Dados oficiais são escassos, mas a academia e organizações nacionais e internacionais, como o Centro de Estudos Espinosa Yglesias e a Oxfam México, mapearam o fenômeno.
No México, 7 em cada 10 pessoas nascidas na pobreza jamais escaparão dela, por mais que tentem. Fatores que você não escolhe, como seu local de nascimento, seu gênero ou o nível educacional e a renda dos seus pais, determinam seu destino socioeconômico.
A estrutura social e a distribuição desigual da riqueza condenam você.
O 1% mais rico das famílias no México, conhecidas como ultra-ricas, detém 22,3% da riqueza, de acordo com o relatório "Distribuição de Renda e Riqueza no México e Países Selecionados".
As fortunas dos quatro maiores bilionários do México — Carlos Slim, Germán Larrea, Alberto Bailleres e Ricardo Salinas Pliego — cresceram de 2% do PIB do país em 2002 para 9% em 2014.
O Estado é o único que pode regular a acumulação desmedida de riqueza e a desigualdade para maior mobilidade social. Porque o mercado, como vemos, tende a concentrá-la em poucas mãos.

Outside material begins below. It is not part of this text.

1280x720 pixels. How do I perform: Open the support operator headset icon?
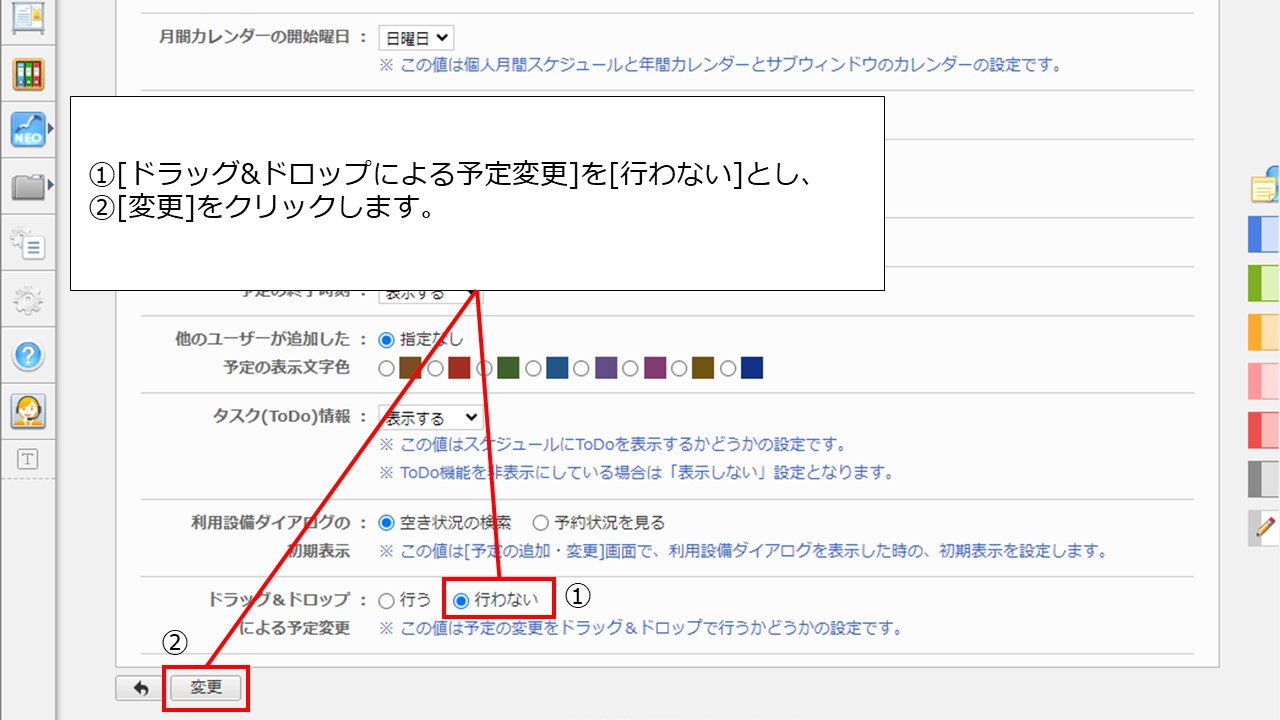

Agora, quais são as chances de que, assim como El Canelo, uma pessoa média no México suba da base para o topo da pirâmide?
O Centro de Estudos Espinosa Yglesias estima que a probabilidade seja inferior a 3%. El Canelo é uma exceção hipervisível, e acreditar que é a regra torna invisíveis milhões — a maioria — que jamais escaparão da pobreza que seus pais e avós suportaram, por mais que se esforcem.
Sim, a história de El Canelo é a exceção que confirma a regra e aquele sábio conselho: para ser rico, é preciso nascer rico.